Story by: Kate Petrusa

Sheila harvesting salad greens at Glen Valley Farm. Photo: Chris Bodnar

Sheila harvesting salad greens at Glen Valley Farm. Photo: Chris Bodnar

Sheila Poznikoff comes from a family of people who have always grown their own food: Italian immigrants to Canada and descendents of Russian Doukhobours. Following in these footsteps, Sheila too, has always had her hands in the soil, growing food. Sheila grew up in Surrey, BC and spent most of her adult life living and working in Vancouver. For the last 13 years in Vancouver, Sheila went to school at Simon Fraser University, and worked as photo lab technician and a freelance artist, before deciding to make farming her full-time vocation in the Spring of 2011. Sheila began farming because she wanted to grow good food for herself and others. She didn’t want to continue working a day job that left farming to the side of her desk; she wanted farming to become her career.
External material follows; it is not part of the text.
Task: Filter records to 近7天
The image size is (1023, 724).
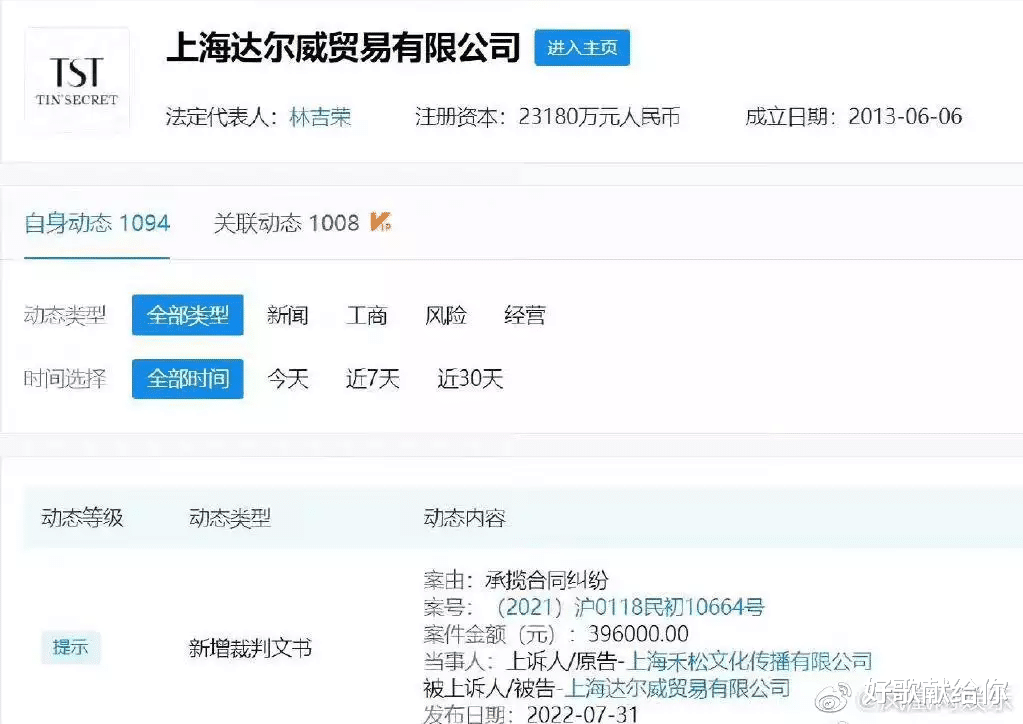Action: click(371, 379)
After a completing the UBC Farm Practicum in 2010, and a full season at Glen Valley Organic Farm in 2011, Sheila will begin the 2012 season starting up her own business at Glen Valley Organic Farm. She is specializing in raising chickens for eggs and perfecting a salad mix operation. Sheila decided on eggs and salad mix because of the experience of previous Glen Valley farmer Alyson, who successfully managed these two specialties. “Having those two things is a nice balance. It’s been nice having that business model to springboard from,” says Sheila.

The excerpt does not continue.